• [WORK ITEM]
Your response should consist of the full data, set down exactly.

------ PROVIDED INFORMATION ------

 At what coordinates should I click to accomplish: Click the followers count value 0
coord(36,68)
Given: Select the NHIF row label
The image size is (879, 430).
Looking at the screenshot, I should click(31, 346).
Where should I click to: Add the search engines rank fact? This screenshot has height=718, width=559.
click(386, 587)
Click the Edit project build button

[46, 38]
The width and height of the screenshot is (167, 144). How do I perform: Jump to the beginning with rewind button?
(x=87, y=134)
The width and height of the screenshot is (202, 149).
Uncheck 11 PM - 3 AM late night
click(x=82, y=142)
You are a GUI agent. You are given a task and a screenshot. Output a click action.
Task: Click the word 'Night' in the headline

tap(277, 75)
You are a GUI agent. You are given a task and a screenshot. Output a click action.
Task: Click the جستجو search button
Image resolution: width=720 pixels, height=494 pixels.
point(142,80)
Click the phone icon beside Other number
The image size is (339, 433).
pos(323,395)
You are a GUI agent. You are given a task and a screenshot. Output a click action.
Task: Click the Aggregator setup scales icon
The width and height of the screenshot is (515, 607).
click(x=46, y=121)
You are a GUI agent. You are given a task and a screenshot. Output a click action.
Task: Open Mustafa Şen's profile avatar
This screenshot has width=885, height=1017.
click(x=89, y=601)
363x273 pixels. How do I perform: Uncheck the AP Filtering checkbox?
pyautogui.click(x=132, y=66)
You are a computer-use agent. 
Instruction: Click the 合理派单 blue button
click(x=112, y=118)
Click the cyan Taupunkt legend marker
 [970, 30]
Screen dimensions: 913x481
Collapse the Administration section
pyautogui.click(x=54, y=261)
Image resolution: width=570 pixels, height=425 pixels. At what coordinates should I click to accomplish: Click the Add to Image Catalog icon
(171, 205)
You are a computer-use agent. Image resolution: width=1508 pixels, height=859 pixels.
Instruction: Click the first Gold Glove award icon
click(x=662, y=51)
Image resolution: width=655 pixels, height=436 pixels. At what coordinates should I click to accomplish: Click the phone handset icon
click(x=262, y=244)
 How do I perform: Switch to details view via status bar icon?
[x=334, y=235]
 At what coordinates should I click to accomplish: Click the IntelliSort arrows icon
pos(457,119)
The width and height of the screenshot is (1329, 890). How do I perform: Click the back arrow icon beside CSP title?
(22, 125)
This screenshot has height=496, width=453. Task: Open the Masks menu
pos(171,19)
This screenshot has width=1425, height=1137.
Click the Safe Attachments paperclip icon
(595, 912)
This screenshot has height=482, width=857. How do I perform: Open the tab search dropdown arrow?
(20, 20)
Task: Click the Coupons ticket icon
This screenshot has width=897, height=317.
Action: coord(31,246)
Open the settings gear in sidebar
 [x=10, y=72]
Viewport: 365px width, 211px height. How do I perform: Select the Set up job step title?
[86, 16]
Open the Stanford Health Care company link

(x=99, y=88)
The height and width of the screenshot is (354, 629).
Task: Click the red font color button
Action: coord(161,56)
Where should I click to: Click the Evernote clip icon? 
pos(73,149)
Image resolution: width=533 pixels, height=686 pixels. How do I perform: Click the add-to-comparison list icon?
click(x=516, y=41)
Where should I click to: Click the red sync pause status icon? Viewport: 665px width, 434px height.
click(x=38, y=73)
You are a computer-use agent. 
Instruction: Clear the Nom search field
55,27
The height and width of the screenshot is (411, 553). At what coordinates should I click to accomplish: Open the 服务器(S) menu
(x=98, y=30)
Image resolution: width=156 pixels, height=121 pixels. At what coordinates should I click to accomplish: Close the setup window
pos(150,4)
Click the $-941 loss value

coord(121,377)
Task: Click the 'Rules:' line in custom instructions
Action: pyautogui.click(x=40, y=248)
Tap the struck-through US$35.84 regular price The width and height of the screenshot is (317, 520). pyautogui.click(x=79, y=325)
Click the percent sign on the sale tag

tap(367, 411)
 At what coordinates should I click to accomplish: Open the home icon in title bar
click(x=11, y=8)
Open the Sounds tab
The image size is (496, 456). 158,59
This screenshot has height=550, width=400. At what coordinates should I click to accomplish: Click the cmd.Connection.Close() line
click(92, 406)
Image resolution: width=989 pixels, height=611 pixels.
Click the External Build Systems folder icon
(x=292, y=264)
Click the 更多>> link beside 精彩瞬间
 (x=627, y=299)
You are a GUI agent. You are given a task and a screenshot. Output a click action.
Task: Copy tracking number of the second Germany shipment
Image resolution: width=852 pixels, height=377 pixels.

------

• [SOLUTION]
 At what coordinates should I click to accomplish: Click the followers count value 0
coord(36,68)
Given: Select the NHIF row label
The image size is (879, 430).
Looking at the screenshot, I should click(31, 346).
Where should I click to: Add the search engines rank fact? This screenshot has height=718, width=559.
click(386, 587)
Click the Edit project build button

[46, 38]
The width and height of the screenshot is (167, 144). How do I perform: Jump to the beginning with rewind button?
(x=87, y=134)
The width and height of the screenshot is (202, 149).
Uncheck 11 PM - 3 AM late night
click(x=82, y=142)
You are a GUI agent. You are given a task and a screenshot. Output a click action.
Task: Click the word 'Night' in the headline

tap(277, 75)
You are a GUI agent. You are given a task and a screenshot. Output a click action.
Task: Click the جستجو search button
Image resolution: width=720 pixels, height=494 pixels.
point(142,80)
Click the phone icon beside Other number
The image size is (339, 433).
pos(323,395)
You are a GUI agent. You are given a task and a screenshot. Output a click action.
Task: Click the Aggregator setup scales icon
The width and height of the screenshot is (515, 607).
click(x=46, y=121)
You are a GUI agent. You are given a task and a screenshot. Output a click action.
Task: Open Mustafa Şen's profile avatar
This screenshot has width=885, height=1017.
click(x=89, y=601)
363x273 pixels. How do I perform: Uncheck the AP Filtering checkbox?
pyautogui.click(x=132, y=66)
You are a computer-use agent. 
Instruction: Click the 合理派单 blue button
click(x=112, y=118)
Click the cyan Taupunkt legend marker
 [970, 30]
Screen dimensions: 913x481
Collapse the Administration section
pyautogui.click(x=54, y=261)
Image resolution: width=570 pixels, height=425 pixels. At what coordinates should I click to accomplish: Click the Add to Image Catalog icon
(171, 205)
You are a computer-use agent. Image resolution: width=1508 pixels, height=859 pixels.
Instruction: Click the first Gold Glove award icon
click(x=662, y=51)
Image resolution: width=655 pixels, height=436 pixels. At what coordinates should I click to accomplish: Click the phone handset icon
click(x=262, y=244)
 How do I perform: Switch to details view via status bar icon?
[x=334, y=235]
 At what coordinates should I click to accomplish: Click the IntelliSort arrows icon
pos(457,119)
The width and height of the screenshot is (1329, 890). How do I perform: Click the back arrow icon beside CSP title?
(22, 125)
This screenshot has height=496, width=453. Task: Open the Masks menu
pos(171,19)
This screenshot has width=1425, height=1137.
Click the Safe Attachments paperclip icon
(595, 912)
This screenshot has height=482, width=857. How do I perform: Open the tab search dropdown arrow?
(20, 20)
Task: Click the Coupons ticket icon
This screenshot has width=897, height=317.
Action: coord(31,246)
Open the settings gear in sidebar
 [x=10, y=72]
Viewport: 365px width, 211px height. How do I perform: Select the Set up job step title?
[86, 16]
Open the Stanford Health Care company link

(x=99, y=88)
The height and width of the screenshot is (354, 629).
Task: Click the red font color button
Action: coord(161,56)
Where should I click to: Click the Evernote clip icon? 
pos(73,149)
Image resolution: width=533 pixels, height=686 pixels. How do I perform: Click the add-to-comparison list icon?
click(x=516, y=41)
Where should I click to: Click the red sync pause status icon? Viewport: 665px width, 434px height.
click(x=38, y=73)
You are a computer-use agent. 
Instruction: Clear the Nom search field
55,27
The height and width of the screenshot is (411, 553). At what coordinates should I click to accomplish: Open the 服务器(S) menu
(x=98, y=30)
Image resolution: width=156 pixels, height=121 pixels. At what coordinates should I click to accomplish: Close the setup window
pos(150,4)
Click the $-941 loss value

coord(121,377)
Task: Click the 'Rules:' line in custom instructions
Action: pyautogui.click(x=40, y=248)
Tap the struck-through US$35.84 regular price The width and height of the screenshot is (317, 520). pyautogui.click(x=79, y=325)
Click the percent sign on the sale tag

tap(367, 411)
 At what coordinates should I click to accomplish: Open the home icon in title bar
click(x=11, y=8)
Open the Sounds tab
The image size is (496, 456). 158,59
This screenshot has height=550, width=400. At what coordinates should I click to accomplish: Click the cmd.Connection.Close() line
click(92, 406)
Image resolution: width=989 pixels, height=611 pixels.
Click the External Build Systems folder icon
(x=292, y=264)
Click the 更多>> link beside 精彩瞬间
 (x=627, y=299)
You are a GUI agent. You are given a task and a screenshot. Output a click action.
Task: Copy tracking number of the second Germany shipment
Image resolution: width=852 pixels, height=377 pixels.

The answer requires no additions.